* Records shown *
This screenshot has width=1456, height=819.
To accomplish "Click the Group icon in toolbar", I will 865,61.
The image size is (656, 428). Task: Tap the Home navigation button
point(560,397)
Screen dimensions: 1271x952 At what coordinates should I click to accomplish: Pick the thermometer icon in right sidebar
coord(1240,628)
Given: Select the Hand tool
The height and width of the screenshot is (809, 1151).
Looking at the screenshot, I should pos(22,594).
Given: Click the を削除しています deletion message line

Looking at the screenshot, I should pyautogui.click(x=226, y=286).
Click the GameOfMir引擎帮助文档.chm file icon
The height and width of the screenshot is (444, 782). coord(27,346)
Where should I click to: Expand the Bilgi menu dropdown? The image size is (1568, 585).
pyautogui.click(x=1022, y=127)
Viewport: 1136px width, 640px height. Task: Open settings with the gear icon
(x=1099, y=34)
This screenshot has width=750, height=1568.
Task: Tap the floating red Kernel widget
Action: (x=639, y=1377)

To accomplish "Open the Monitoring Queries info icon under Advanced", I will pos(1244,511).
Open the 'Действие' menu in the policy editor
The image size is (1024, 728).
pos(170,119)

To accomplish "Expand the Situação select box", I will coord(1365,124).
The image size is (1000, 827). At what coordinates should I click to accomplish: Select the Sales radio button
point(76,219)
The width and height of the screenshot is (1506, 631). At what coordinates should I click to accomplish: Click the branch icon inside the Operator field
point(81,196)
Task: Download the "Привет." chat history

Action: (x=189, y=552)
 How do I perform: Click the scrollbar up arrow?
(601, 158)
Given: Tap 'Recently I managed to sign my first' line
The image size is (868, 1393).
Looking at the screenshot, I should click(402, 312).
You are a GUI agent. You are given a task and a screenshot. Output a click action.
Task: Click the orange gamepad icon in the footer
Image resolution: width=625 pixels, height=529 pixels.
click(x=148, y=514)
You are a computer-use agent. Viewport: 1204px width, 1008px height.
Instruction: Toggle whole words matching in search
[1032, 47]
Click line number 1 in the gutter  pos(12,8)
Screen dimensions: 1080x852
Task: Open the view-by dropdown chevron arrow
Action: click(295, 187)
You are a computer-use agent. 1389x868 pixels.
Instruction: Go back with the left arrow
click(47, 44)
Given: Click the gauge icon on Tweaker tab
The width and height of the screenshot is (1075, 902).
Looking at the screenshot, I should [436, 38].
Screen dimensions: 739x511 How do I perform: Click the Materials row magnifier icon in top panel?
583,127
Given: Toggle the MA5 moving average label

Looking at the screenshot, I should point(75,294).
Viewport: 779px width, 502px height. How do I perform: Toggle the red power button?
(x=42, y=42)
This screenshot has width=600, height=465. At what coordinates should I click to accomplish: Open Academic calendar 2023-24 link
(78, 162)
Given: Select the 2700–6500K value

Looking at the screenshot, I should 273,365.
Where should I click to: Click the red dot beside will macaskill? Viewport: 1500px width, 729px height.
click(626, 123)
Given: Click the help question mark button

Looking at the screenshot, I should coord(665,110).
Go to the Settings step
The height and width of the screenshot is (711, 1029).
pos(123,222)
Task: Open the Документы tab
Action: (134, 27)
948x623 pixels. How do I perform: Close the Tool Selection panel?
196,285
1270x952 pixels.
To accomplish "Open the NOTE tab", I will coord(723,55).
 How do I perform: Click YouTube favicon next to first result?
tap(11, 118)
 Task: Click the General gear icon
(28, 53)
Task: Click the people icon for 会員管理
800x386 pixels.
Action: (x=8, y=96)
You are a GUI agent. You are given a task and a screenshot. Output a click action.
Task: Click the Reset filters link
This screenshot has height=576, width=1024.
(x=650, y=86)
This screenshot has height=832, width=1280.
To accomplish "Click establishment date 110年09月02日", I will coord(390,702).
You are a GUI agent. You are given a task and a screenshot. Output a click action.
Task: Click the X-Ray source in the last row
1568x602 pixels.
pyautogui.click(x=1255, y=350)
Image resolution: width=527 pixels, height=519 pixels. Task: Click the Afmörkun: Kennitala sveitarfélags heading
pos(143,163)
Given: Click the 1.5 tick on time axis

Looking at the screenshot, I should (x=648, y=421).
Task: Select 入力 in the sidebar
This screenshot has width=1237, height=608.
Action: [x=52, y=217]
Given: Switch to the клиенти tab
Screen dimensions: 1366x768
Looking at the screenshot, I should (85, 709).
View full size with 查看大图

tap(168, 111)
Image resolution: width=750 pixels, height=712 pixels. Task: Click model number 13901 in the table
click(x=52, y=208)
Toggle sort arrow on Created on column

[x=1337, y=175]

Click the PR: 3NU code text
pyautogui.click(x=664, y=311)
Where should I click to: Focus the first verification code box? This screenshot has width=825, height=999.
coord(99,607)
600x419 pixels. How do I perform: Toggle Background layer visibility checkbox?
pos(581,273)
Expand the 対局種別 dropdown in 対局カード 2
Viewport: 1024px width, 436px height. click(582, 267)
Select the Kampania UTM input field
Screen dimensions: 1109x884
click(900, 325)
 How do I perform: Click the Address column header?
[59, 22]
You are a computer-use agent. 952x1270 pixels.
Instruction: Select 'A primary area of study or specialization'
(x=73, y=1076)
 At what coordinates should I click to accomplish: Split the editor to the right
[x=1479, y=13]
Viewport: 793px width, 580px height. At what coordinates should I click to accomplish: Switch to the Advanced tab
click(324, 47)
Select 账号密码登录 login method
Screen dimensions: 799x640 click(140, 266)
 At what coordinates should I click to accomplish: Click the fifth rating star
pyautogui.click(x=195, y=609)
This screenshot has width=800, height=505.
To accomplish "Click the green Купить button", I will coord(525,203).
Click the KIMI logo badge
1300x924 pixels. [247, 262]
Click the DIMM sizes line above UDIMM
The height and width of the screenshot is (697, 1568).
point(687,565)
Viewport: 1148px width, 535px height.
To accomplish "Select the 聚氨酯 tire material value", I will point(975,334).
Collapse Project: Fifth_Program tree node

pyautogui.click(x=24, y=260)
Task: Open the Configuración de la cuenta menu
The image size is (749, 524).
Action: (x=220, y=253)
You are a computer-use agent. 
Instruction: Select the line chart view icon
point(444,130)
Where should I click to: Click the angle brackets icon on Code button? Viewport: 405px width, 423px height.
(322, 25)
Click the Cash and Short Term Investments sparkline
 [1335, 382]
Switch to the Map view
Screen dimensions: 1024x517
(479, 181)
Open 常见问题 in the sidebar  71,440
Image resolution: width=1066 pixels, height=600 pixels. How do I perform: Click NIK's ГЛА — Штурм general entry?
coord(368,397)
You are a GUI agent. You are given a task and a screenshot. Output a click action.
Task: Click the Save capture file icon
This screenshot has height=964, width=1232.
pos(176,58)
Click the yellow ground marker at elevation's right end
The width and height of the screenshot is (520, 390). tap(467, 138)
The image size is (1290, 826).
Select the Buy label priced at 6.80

* Work instructions *
Every line above needs to be retyped exactly.

* Exercise answer *
This screenshot has width=1456, height=819.
To accomplish "Click the Group icon in toolbar", I will 865,61.
The image size is (656, 428). Task: Tap the Home navigation button
point(560,397)
Screen dimensions: 1271x952 At what coordinates should I click to accomplish: Pick the thermometer icon in right sidebar
coord(1240,628)
Given: Select the Hand tool
The height and width of the screenshot is (809, 1151).
Looking at the screenshot, I should pos(22,594).
Given: Click the を削除しています deletion message line

Looking at the screenshot, I should pyautogui.click(x=226, y=286).
Click the GameOfMir引擎帮助文档.chm file icon
The height and width of the screenshot is (444, 782). coord(27,346)
Where should I click to: Expand the Bilgi menu dropdown? The image size is (1568, 585).
pyautogui.click(x=1022, y=127)
Viewport: 1136px width, 640px height. Task: Open settings with the gear icon
(x=1099, y=34)
This screenshot has width=750, height=1568.
Task: Tap the floating red Kernel widget
Action: (x=639, y=1377)

To accomplish "Open the Monitoring Queries info icon under Advanced", I will pos(1244,511).
Open the 'Действие' menu in the policy editor
The image size is (1024, 728).
pos(170,119)

To accomplish "Expand the Situação select box", I will coord(1365,124).
The image size is (1000, 827). At what coordinates should I click to accomplish: Select the Sales radio button
point(76,219)
The width and height of the screenshot is (1506, 631). At what coordinates should I click to accomplish: Click the branch icon inside the Operator field
point(81,196)
Task: Download the "Привет." chat history

Action: (x=189, y=552)
 How do I perform: Click the scrollbar up arrow?
(601, 158)
Given: Tap 'Recently I managed to sign my first' line
The image size is (868, 1393).
Looking at the screenshot, I should click(402, 312).
You are a GUI agent. You are given a task and a screenshot. Output a click action.
Task: Click the orange gamepad icon in the footer
Image resolution: width=625 pixels, height=529 pixels.
click(x=148, y=514)
You are a computer-use agent. Viewport: 1204px width, 1008px height.
Instruction: Toggle whole words matching in search
[1032, 47]
Click line number 1 in the gutter  pos(12,8)
Screen dimensions: 1080x852
Task: Open the view-by dropdown chevron arrow
Action: click(295, 187)
You are a computer-use agent. 1389x868 pixels.
Instruction: Go back with the left arrow
click(47, 44)
Given: Click the gauge icon on Tweaker tab
The width and height of the screenshot is (1075, 902).
Looking at the screenshot, I should [436, 38].
Screen dimensions: 739x511 How do I perform: Click the Materials row magnifier icon in top panel?
583,127
Given: Toggle the MA5 moving average label

Looking at the screenshot, I should point(75,294).
Viewport: 779px width, 502px height. How do I perform: Toggle the red power button?
(x=42, y=42)
This screenshot has width=600, height=465. At what coordinates should I click to accomplish: Open Academic calendar 2023-24 link
(78, 162)
Given: Select the 2700–6500K value

Looking at the screenshot, I should 273,365.
Where should I click to: Click the red dot beside will macaskill? Viewport: 1500px width, 729px height.
click(626, 123)
Given: Click the help question mark button

Looking at the screenshot, I should coord(665,110).
Go to the Settings step
The height and width of the screenshot is (711, 1029).
pos(123,222)
Task: Open the Документы tab
Action: (134, 27)
948x623 pixels. How do I perform: Close the Tool Selection panel?
196,285
1270x952 pixels.
To accomplish "Open the NOTE tab", I will coord(723,55).
 How do I perform: Click YouTube favicon next to first result?
tap(11, 118)
 Task: Click the General gear icon
(28, 53)
Task: Click the people icon for 会員管理
800x386 pixels.
Action: (x=8, y=96)
You are a GUI agent. You are given a task and a screenshot. Output a click action.
Task: Click the Reset filters link
This screenshot has height=576, width=1024.
(x=650, y=86)
This screenshot has height=832, width=1280.
To accomplish "Click establishment date 110年09月02日", I will coord(390,702).
You are a GUI agent. You are given a task and a screenshot. Output a click action.
Task: Click the X-Ray source in the last row
1568x602 pixels.
pyautogui.click(x=1255, y=350)
Image resolution: width=527 pixels, height=519 pixels. Task: Click the Afmörkun: Kennitala sveitarfélags heading
pos(143,163)
Given: Click the 1.5 tick on time axis

Looking at the screenshot, I should (x=648, y=421).
Task: Select 入力 in the sidebar
This screenshot has width=1237, height=608.
Action: [x=52, y=217]
Given: Switch to the клиенти tab
Screen dimensions: 1366x768
Looking at the screenshot, I should (85, 709).
View full size with 查看大图

tap(168, 111)
Image resolution: width=750 pixels, height=712 pixels. Task: Click model number 13901 in the table
click(x=52, y=208)
Toggle sort arrow on Created on column

[x=1337, y=175]

Click the PR: 3NU code text
pyautogui.click(x=664, y=311)
Where should I click to: Focus the first verification code box? This screenshot has width=825, height=999.
coord(99,607)
600x419 pixels. How do I perform: Toggle Background layer visibility checkbox?
pos(581,273)
Expand the 対局種別 dropdown in 対局カード 2
Viewport: 1024px width, 436px height. click(582, 267)
Select the Kampania UTM input field
Screen dimensions: 1109x884
click(900, 325)
 How do I perform: Click the Address column header?
[59, 22]
You are a computer-use agent. 952x1270 pixels.
Instruction: Select 'A primary area of study or specialization'
(x=73, y=1076)
 At what coordinates should I click to accomplish: Split the editor to the right
[x=1479, y=13]
Viewport: 793px width, 580px height. At what coordinates should I click to accomplish: Switch to the Advanced tab
click(324, 47)
Select 账号密码登录 login method
Screen dimensions: 799x640 click(140, 266)
 At what coordinates should I click to accomplish: Click the fifth rating star
pyautogui.click(x=195, y=609)
This screenshot has width=800, height=505.
To accomplish "Click the green Купить button", I will coord(525,203).
Click the KIMI logo badge
1300x924 pixels. [247, 262]
Click the DIMM sizes line above UDIMM
The height and width of the screenshot is (697, 1568).
point(687,565)
Viewport: 1148px width, 535px height.
To accomplish "Select the 聚氨酯 tire material value", I will point(975,334).
Collapse Project: Fifth_Program tree node

pyautogui.click(x=24, y=260)
Task: Open the Configuración de la cuenta menu
The image size is (749, 524).
Action: (x=220, y=253)
You are a computer-use agent. 
Instruction: Select the line chart view icon
point(444,130)
Where should I click to: Click the angle brackets icon on Code button? Viewport: 405px width, 423px height.
(322, 25)
Click the Cash and Short Term Investments sparkline
 [1335, 382]
Switch to the Map view
Screen dimensions: 1024x517
(479, 181)
Open 常见问题 in the sidebar  71,440
Image resolution: width=1066 pixels, height=600 pixels. How do I perform: Click NIK's ГЛА — Штурм general entry?
coord(368,397)
You are a GUI agent. You are given a task and a screenshot. Output a click action.
Task: Click the Save capture file icon
This screenshot has height=964, width=1232.
pos(176,58)
Click the yellow ground marker at elevation's right end
The width and height of the screenshot is (520, 390). tap(467, 138)
The image size is (1290, 826).
Select the Buy label priced at 6.80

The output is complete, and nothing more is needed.